- Work to complete -
If a line in the listing below includes the string "click", pull it out.

- Source material -
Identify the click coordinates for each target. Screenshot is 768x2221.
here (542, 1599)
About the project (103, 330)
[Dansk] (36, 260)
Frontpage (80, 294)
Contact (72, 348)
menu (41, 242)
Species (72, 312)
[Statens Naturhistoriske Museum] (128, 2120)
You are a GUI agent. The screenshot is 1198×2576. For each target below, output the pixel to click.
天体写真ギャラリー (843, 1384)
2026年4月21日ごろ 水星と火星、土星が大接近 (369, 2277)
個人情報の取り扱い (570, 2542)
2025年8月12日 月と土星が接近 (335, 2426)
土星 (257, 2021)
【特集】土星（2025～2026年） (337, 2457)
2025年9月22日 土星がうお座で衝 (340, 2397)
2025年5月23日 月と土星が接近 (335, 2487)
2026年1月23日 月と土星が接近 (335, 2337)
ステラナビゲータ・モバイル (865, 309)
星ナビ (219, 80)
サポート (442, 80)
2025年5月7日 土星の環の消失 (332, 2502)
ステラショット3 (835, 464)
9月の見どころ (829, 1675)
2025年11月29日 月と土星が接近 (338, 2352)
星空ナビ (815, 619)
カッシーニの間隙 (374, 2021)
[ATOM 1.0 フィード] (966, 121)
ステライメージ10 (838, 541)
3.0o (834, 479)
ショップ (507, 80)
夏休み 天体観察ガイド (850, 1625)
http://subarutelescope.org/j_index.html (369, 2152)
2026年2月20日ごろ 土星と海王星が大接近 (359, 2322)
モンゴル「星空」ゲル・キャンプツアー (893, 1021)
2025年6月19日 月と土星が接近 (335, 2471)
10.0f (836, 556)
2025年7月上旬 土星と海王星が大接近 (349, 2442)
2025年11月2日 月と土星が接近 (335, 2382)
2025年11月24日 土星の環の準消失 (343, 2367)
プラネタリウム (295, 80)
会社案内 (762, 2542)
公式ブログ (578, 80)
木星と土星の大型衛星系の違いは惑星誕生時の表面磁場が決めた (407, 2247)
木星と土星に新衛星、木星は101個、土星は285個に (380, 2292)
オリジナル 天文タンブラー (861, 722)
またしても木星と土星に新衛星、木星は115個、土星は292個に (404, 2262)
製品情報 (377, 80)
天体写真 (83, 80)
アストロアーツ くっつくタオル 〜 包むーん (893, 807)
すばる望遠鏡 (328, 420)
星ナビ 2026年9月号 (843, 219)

- Exercise solution -
Identify the click coordinates for each target. Screenshot is 768x2221.
You are a GUI agent. The screenshot is 1198×2576. For each target below, output the pixel to click.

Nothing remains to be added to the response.